Thank you, Zach, for this amazing intense bootcamp on Data engineering!


Day-1: Dimensional Modelling (Theory)

What is a Dimension?

Dimension are attributes of an entity ( example: user's name, age etc)

  • Dimensions may be IDENTIFY an entity, which would be a unique identifier for the entity (example: user_id, device_id etc)
  • Dimensions may be DESCRIPTIVE which would be the attributes of the entity (example: user's name,age etc) but wont be unique.

Dimensions comes in two flavors:

  • Slowly Changing Dimensions : Dimensions that change over time like user's address, phone number etc. This attribute is time dependent. Can be painful deal with these attributes.
  • Fixed: Dimensions that do not change over time like user's birthdate. These are easy to deal with.
info

Knowing whether the attributes are slowly changing or fixed is important to design the data model.

Knowing your data consumer

Who is using your data? is the most important question to ask before designing the data model. The data model should be designed in such a way that it is easy for the data consumer to understand the data.

Whether the data is getting delivered to:

  1. Data Analyst / Data Scientist:
    • They would be interested in the data that is easy to understand and analyze.
    • They wouldnt be interested in dealing with complex data types like JSON, XML etc.
  2. Data Engineers:
    • Sometimes downstream systems would be handled by Data Engineers, to take your data sets and join with other data to achieve the buisness logic, so the data model be compact and probably harder to query.
    • Nested types are fine to model the data.
    • Usually, as we get further up in ladder of data engineering, there would be Master Data which would be used by other data engineers or teams, to join the master data with other data sets.
  3. ML models:
    • Generally machine learning models would need identifier and bunch of flattened decimal columns like feature value columns etc.
    • Sometimes it depends on the model, the model can sometime handle the complex data structures, similiar to what Data analyst and data scientist would need.
  4. Customers
    • You would never give the data directly ( like JSON, CSVs etc) to the customers, you would always give them the dashboards or reports which would be easy to understand and analyze.

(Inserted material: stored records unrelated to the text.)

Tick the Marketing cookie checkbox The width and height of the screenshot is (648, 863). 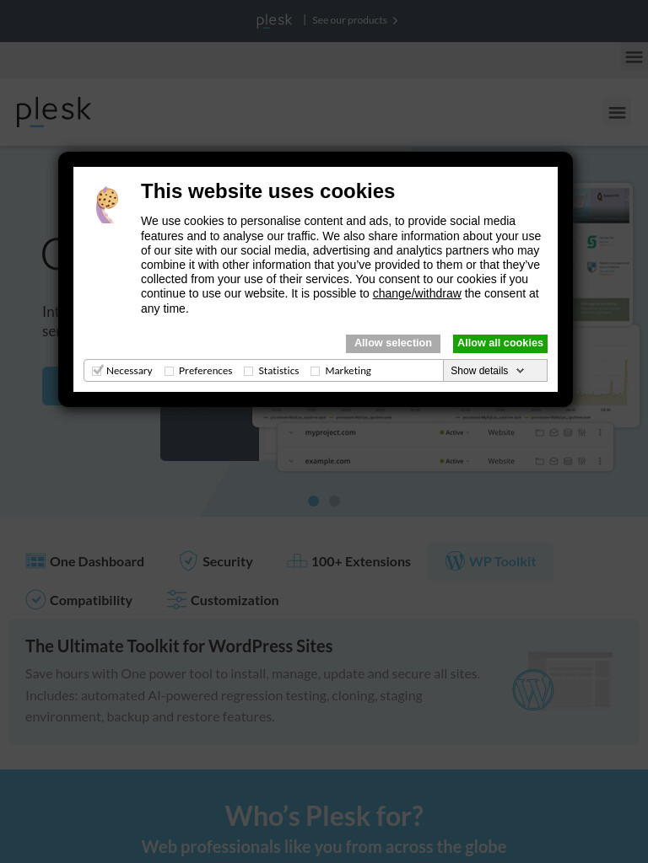[x=316, y=372]
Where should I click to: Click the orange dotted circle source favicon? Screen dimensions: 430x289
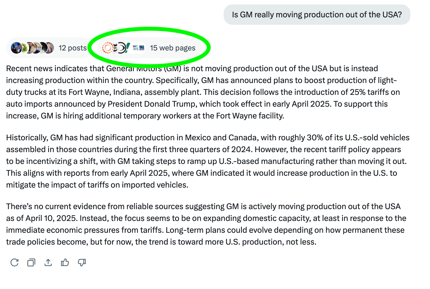click(x=107, y=48)
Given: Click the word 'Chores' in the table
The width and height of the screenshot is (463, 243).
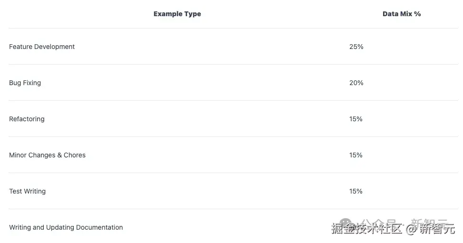Looking at the screenshot, I should point(75,155).

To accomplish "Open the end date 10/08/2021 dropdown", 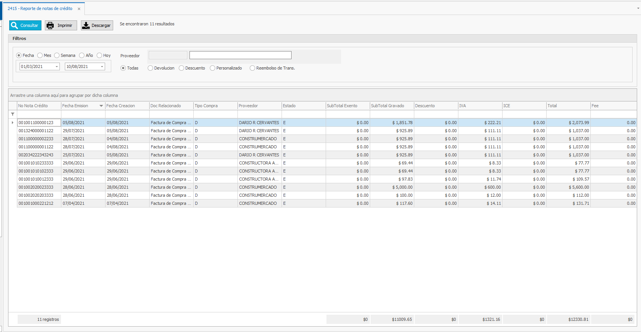I will tap(102, 66).
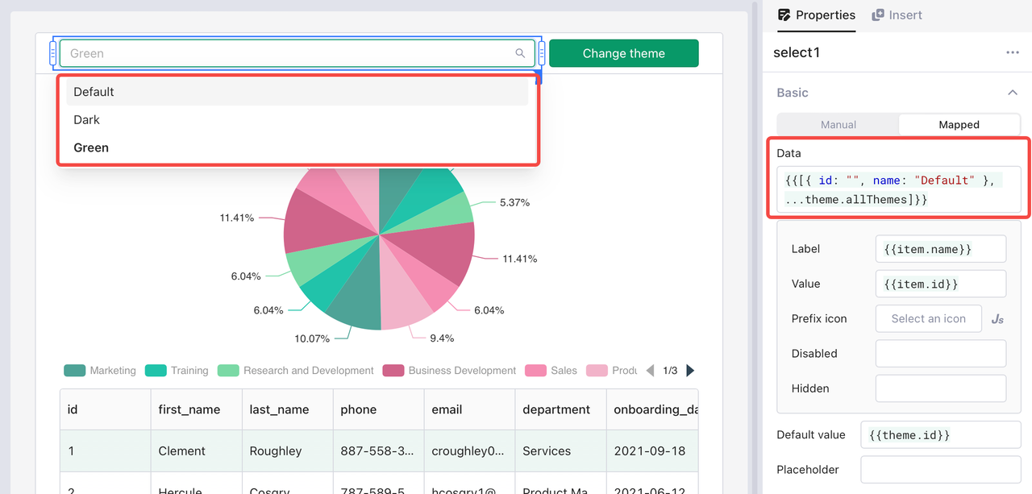Click the Business Development legend color swatch
This screenshot has height=494, width=1032.
[x=393, y=371]
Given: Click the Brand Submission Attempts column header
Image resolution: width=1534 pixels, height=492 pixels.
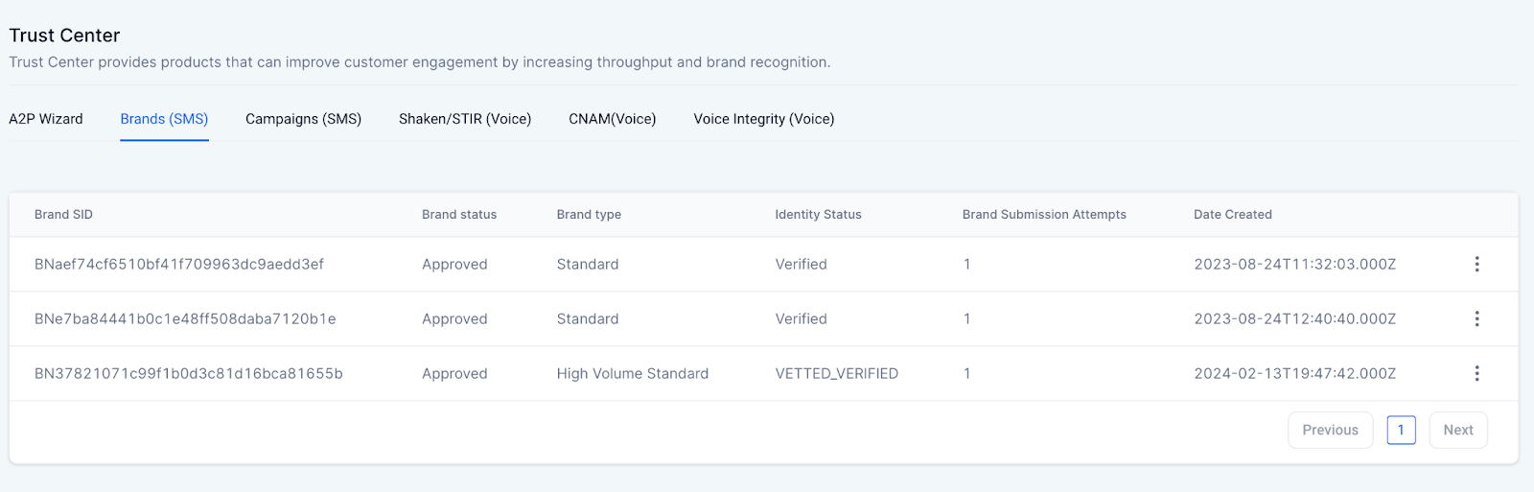Looking at the screenshot, I should (1044, 215).
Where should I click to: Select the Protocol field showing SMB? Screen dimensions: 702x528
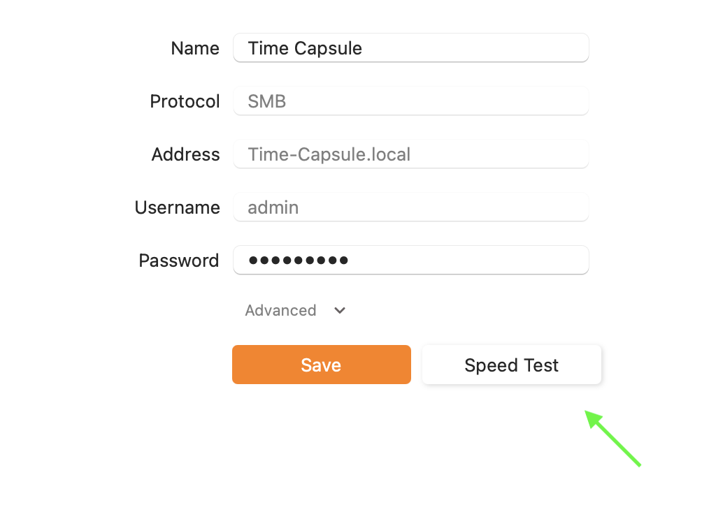pos(410,101)
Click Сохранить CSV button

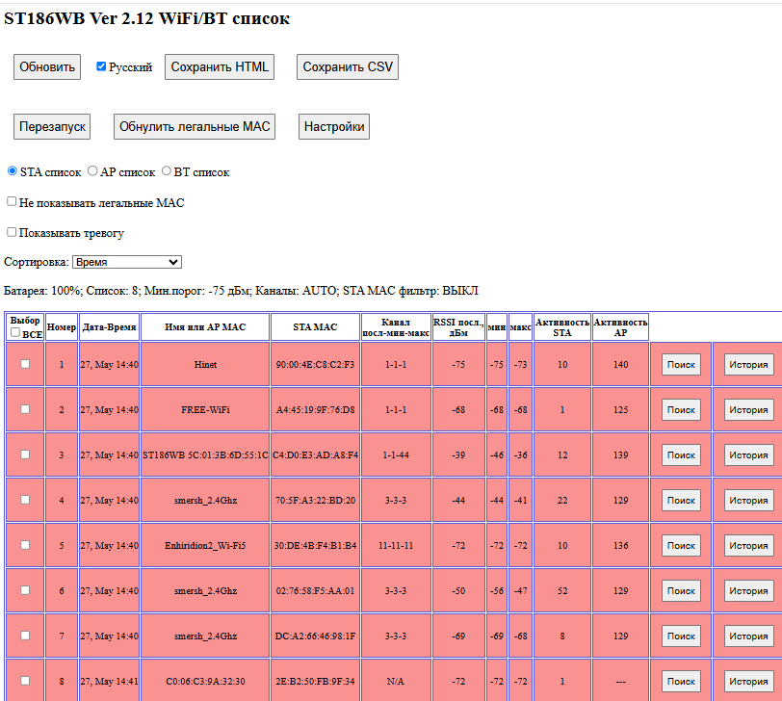(x=347, y=67)
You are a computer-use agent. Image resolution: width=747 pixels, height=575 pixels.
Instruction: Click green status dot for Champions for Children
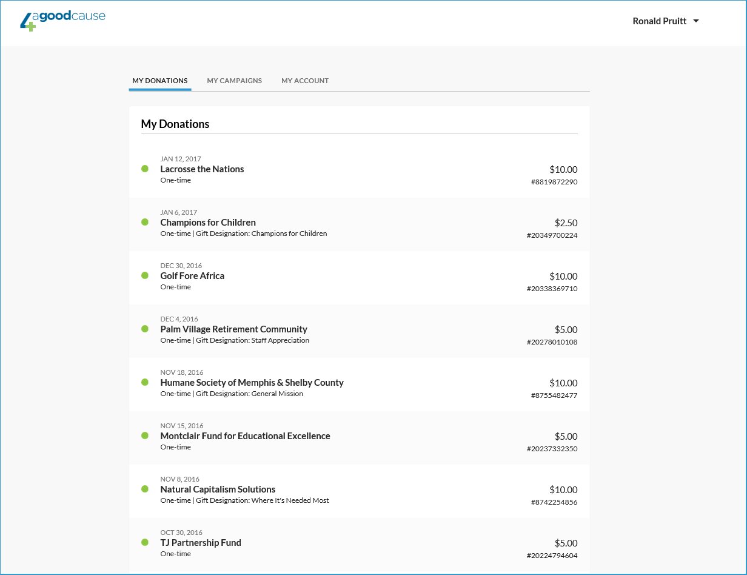145,222
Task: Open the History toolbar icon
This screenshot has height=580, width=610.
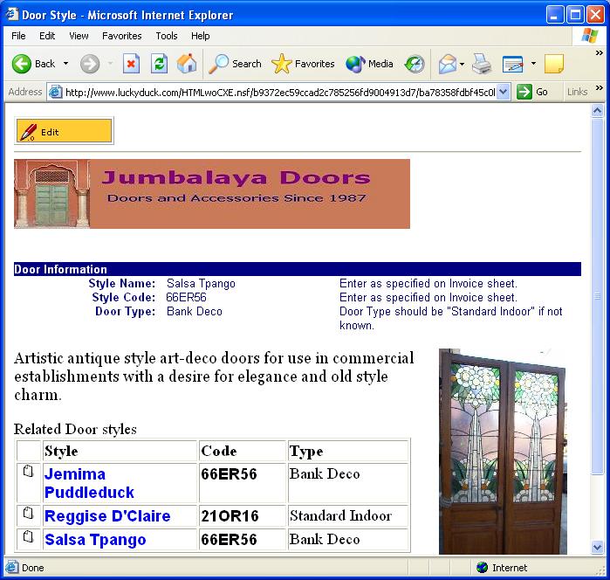Action: point(415,64)
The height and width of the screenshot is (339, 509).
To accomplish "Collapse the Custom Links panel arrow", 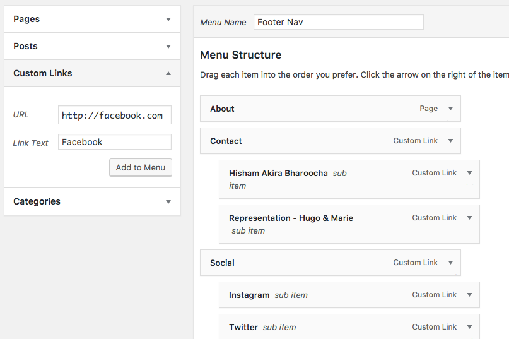I will click(x=168, y=73).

Not knowing your data consumer, there is a high chance that the data model would be designed in a wrong way, can lead to business loss.

OLTP Vs OLAP Vs Master Data

  1. OLTP(Online Transaction Processing):
    • OLTP is the system that is used to record the transactions that are happening in the system.
    • The data model is optimized for low latency and low-volume queries, usually dealing with single record at a time.
    • Usually Software Engineers model the data in OLTP.
    • The data model in OLTP is 3NF (Third Normal Form) which means the data is broken down into multiple tables and the data is not repeated.
    • Databases: MySQL, Postgres etc.
  2. OLAP(Online Analytical Processing):
    • OLAP is the system that is used to analyze the data that is stored in the OLTP system.
    • The data model is optimized for high volume and complex queries, using aggregations and joins.
    • Usually Data Engineers model the data in OLAP.
    • Analytical Databases: Redshift, BigQuery etc.
  3. Master Data:
    • Master Data is optimied for completeness of entity definition and deduped.
    • Master Data is usually a middle layer between OLTP and OLAP.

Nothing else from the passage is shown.